Japanese freelancer Yuki Kitazumi at an anti-coup protest in Yangon in early February. (Facebook / Yuki Kitazumi)
Japanese freelancer Yuki Kitazumi at an anti-coup protest in Yangon in early February. (Facebook / Yuki Kitazumi)

Japanese journalist charged in Yangon over ‘fake news’

Freelance reporter Yuki Kitazumi was arrested last month and charged on Monday – World Press Freedom Day – with spreading “fake news”, according to Kyodo news agency.

By AFP

Myanmar’s junta has charged a Japanese journalist under a “fake news” law, a report said Tuesday, in the latest blow to press freedom since the military seized power.

Freelance reporter Yuki Kitazumi was arrested last month at his Yangon apartment and charged on Monday – World Press Freedom Day – with spreading “fake news”, according to a report by Kyodo news agency.

Although the charge has not been confirmed, it is likely to be under Section 505A of the Penal Code. A clause added to the law after the February 1 coup made the spreading of “fake news” punishable by up to three years’ imprisonment.

Kitazumi is one of 50 journalists currently held in Myanmar as part of the junta’s crackdown on resistance to military rule. Several of these journalists are facing 505A charges.
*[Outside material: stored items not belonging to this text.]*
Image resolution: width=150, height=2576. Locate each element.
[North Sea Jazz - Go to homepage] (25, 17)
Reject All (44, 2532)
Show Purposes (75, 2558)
Kyodo cited an unnamed Japanese embassy official saying Kitazumi had no health problems, despite spending several weeks in Yangon’s Insein Prison, which has a long and unsavoury reputation for holding political prisoners.

Kitazumi has been in custody since April 18 – the second time he had been arrested since the coup. In February, he was briefly held during a crackdown on protesters but was later released.

Japan, for years a top aid donor to Myanmar, has been pressing for his release.

“Naturally, we will continue to do our utmost for the early release of the Japanese national being held,” Foreign Minister Toshimitsu Motegi told Japanese journalists during a trip to Britain, according to national broadcaster NHK.

A total of 766 civilians have been killed in the military crackdown on protests, according to the Assistance Association for Political Prisoners, a local monitoring group.

As well as arresting journalists, the generals have also sought to clamp down on news of the crisis by shuttering independent media outlets and throttling internet speeds.

The AAPP says there are now 50 journalists in custody, 25 of whom have been prosecuted, while arrest warrants are out for another 29.

Despite the dangers, protesters continue to take to the streets, with early-morning demonstrations on Tuesday in the city of Mandalay, as well as in Kachin State.

The military has defended its seizure of power, pointing to unsubstantiated fraud allegations in the November election, and has condemned protesters as “rioters” and “terrorists”.